**Page extract**
_____

Stadsprijs Geraardsbergen

Race details
- Date: End of August
- Region: Geraardsbergen, Belgium
- Local name(s): Stadsprijs Geraardsbergen (in Dutch)
- Discipline: Road
- Type: Single-day
- Web site: www.stadsprijsgeraardsbergen.be

History
- First edition: 1912
- Editions: 103 (as of 2021)
- First winner: Aloïs Persijn (BEL)
- Most wins: Ferdi Van Den Haute (BEL) (7 wins)
- Most recent: Xandro Meurisse (BEL)

= Stadsprijs Geraardsbergen =

The Stadsprijs Geraardsbergen is a single-day road bicycle race held annually in August or September in Geraardsbergen, Belgium. The race was a professional cycling race, but is not listed as a UCI event.

In 2022, it was decided to replace the traditional race by one of a higher (1.2) category, called Muur Classic Geraardsbergen.

_____

**Extracted entries**
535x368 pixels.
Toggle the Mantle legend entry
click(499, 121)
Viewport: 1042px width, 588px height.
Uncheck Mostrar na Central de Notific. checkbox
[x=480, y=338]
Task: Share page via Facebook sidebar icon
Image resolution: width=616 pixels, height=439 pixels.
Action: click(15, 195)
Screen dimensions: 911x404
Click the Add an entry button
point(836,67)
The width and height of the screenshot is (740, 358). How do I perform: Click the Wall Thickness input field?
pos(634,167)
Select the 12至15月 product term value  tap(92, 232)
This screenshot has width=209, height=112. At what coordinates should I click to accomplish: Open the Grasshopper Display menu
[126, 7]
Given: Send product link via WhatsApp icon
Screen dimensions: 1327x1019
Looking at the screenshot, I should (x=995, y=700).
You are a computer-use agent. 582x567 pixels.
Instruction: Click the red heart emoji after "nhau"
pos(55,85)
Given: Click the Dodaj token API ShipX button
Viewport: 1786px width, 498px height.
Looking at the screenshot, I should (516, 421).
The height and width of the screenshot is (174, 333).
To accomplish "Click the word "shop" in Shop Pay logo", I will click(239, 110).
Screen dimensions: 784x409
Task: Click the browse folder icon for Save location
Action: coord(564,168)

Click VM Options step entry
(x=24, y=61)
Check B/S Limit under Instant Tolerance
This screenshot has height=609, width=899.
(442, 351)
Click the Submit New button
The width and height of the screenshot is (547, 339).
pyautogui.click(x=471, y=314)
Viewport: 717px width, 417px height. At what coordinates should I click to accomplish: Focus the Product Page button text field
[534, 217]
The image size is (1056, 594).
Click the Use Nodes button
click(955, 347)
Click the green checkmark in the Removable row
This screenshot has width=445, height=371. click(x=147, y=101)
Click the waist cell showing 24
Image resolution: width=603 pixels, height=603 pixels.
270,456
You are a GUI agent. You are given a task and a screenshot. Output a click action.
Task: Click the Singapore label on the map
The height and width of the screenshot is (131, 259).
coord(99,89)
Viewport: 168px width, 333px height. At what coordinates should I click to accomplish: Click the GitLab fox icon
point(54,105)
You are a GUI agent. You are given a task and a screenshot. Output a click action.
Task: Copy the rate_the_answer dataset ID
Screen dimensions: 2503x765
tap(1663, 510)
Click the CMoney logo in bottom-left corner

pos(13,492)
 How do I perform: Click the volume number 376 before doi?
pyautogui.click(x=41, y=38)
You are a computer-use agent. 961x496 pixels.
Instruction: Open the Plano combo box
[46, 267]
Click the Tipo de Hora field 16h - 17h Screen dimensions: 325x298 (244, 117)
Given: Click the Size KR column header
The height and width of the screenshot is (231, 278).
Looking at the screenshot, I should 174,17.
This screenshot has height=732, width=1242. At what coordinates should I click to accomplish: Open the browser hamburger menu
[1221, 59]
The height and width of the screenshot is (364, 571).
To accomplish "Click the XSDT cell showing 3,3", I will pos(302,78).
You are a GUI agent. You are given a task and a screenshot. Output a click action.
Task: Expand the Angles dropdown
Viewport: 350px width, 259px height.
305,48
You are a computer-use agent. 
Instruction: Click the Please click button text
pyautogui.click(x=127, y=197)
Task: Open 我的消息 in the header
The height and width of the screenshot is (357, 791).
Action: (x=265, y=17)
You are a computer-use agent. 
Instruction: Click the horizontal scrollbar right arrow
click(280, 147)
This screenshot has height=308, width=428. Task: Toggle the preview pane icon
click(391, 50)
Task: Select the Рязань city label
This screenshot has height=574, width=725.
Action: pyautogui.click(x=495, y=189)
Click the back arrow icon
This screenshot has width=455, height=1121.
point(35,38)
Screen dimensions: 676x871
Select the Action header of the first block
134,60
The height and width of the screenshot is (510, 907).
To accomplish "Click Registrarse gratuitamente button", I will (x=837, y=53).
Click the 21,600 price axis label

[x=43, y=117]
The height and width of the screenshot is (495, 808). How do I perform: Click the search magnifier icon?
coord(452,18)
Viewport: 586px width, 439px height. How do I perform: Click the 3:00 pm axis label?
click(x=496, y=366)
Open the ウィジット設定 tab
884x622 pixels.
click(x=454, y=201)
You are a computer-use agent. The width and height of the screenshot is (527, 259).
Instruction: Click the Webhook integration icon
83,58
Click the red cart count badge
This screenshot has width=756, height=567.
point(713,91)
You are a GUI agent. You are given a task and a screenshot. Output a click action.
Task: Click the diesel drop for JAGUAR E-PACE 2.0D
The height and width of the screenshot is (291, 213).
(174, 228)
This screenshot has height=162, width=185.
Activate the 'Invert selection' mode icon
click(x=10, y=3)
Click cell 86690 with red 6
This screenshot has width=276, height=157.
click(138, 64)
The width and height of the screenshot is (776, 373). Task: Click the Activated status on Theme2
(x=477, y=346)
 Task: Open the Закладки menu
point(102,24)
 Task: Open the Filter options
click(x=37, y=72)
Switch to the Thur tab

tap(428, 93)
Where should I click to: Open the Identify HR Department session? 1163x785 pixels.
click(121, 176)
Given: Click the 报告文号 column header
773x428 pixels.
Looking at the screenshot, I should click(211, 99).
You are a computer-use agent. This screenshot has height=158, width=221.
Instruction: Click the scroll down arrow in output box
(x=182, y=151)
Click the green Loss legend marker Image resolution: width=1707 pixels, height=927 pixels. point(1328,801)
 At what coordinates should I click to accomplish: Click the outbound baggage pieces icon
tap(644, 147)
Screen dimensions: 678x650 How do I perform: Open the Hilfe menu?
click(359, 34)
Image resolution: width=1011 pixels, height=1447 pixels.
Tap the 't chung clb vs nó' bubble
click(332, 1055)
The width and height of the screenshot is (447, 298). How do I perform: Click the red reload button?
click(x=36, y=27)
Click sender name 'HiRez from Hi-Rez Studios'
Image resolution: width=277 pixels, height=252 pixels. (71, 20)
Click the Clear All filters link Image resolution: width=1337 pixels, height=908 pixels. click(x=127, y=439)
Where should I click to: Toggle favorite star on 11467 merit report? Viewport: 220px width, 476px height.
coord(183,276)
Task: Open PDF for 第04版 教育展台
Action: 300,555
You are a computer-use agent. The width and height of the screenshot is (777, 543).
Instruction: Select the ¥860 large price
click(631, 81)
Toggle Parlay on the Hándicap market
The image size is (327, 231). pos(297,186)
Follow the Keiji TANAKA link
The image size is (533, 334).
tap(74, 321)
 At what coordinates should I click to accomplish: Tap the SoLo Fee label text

_____

**Problem statement**
Reproduce the Stadsprijs Geraardsbergen text from "- Discipline: Road" up to and including "(BEL) (7 wins)", substituting "A. Persijn" for "Aloïs Persijn". The records are separate material and have no connection to the text about the race.

**Output of the exercise**
- Discipline: Road
- Type: Single-day
- Web site: www.stadsprijsgeraardsbergen.be

History
- First edition: 1912
- Editions: 103 (as of 2021)
- First winner: A. Persijn (BEL)
- Most wins: Ferdi Van Den Haute (BEL) (7 wins)